[[ INFORMATION open ]]
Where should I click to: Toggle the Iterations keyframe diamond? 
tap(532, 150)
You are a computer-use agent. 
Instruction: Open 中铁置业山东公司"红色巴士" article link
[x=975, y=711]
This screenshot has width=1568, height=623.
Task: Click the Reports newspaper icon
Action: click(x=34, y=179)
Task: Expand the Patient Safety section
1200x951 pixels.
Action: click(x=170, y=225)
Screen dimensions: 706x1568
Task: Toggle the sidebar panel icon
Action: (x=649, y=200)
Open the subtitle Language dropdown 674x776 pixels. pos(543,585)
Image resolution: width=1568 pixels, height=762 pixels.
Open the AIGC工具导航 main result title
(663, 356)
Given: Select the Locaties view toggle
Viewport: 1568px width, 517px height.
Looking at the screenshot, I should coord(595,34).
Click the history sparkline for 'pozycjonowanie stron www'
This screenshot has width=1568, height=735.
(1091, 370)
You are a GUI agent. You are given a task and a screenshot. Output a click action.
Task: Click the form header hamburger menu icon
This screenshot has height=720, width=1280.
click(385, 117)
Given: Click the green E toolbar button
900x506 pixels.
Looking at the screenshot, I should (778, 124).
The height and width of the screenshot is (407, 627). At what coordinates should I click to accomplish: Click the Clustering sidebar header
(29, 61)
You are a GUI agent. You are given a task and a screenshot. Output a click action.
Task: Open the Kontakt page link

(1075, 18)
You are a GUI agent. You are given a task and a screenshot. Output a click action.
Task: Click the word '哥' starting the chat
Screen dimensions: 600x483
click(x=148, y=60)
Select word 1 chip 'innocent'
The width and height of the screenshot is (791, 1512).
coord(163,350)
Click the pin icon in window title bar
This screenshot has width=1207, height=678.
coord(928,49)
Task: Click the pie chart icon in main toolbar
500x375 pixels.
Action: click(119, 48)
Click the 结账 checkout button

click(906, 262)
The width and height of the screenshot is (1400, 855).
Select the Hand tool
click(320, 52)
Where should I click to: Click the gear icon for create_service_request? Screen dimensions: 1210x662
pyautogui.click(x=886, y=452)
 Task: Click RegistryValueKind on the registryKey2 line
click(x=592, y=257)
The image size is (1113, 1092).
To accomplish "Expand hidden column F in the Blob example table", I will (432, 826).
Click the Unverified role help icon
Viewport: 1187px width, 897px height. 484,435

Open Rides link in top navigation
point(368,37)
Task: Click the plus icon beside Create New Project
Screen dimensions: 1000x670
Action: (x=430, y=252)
[[ INFORMATION closed ]]
_WORK TO BE COMPLETED_
Write down every line of the data exactly as it appears above.

_RESULT BELOW_
Where should I click to: Toggle the Iterations keyframe diamond? 
tap(532, 150)
You are a computer-use agent. 
Instruction: Open 中铁置业山东公司"红色巴士" article link
[x=975, y=711]
This screenshot has width=1568, height=623.
Task: Click the Reports newspaper icon
Action: click(x=34, y=179)
Task: Expand the Patient Safety section
1200x951 pixels.
Action: click(x=170, y=225)
Screen dimensions: 706x1568
Task: Toggle the sidebar panel icon
Action: (x=649, y=200)
Open the subtitle Language dropdown 674x776 pixels. pos(543,585)
Image resolution: width=1568 pixels, height=762 pixels.
Open the AIGC工具导航 main result title
(663, 356)
Given: Select the Locaties view toggle
Viewport: 1568px width, 517px height.
Looking at the screenshot, I should coord(595,34).
Click the history sparkline for 'pozycjonowanie stron www'
This screenshot has width=1568, height=735.
(1091, 370)
You are a GUI agent. You are given a task and a screenshot. Output a click action.
Task: Click the form header hamburger menu icon
This screenshot has height=720, width=1280.
click(385, 117)
Given: Click the green E toolbar button
900x506 pixels.
Looking at the screenshot, I should (778, 124).
The height and width of the screenshot is (407, 627). At what coordinates should I click to accomplish: Click the Clustering sidebar header
(29, 61)
You are a GUI agent. You are given a task and a screenshot. Output a click action.
Task: Open the Kontakt page link

(1075, 18)
You are a GUI agent. You are given a task and a screenshot. Output a click action.
Task: Click the word '哥' starting the chat
Screen dimensions: 600x483
click(x=148, y=60)
Select word 1 chip 'innocent'
The width and height of the screenshot is (791, 1512).
coord(163,350)
Click the pin icon in window title bar
This screenshot has width=1207, height=678.
coord(928,49)
Task: Click the pie chart icon in main toolbar
500x375 pixels.
Action: click(119, 48)
Click the 结账 checkout button

click(906, 262)
The width and height of the screenshot is (1400, 855).
Select the Hand tool
click(320, 52)
Where should I click to: Click the gear icon for create_service_request? Screen dimensions: 1210x662
pyautogui.click(x=886, y=452)
 Task: Click RegistryValueKind on the registryKey2 line
click(x=592, y=257)
The image size is (1113, 1092).
To accomplish "Expand hidden column F in the Blob example table", I will (432, 826).
Click the Unverified role help icon
Viewport: 1187px width, 897px height. 484,435

Open Rides link in top navigation
point(368,37)
Task: Click the plus icon beside Create New Project
Screen dimensions: 1000x670
Action: (x=430, y=252)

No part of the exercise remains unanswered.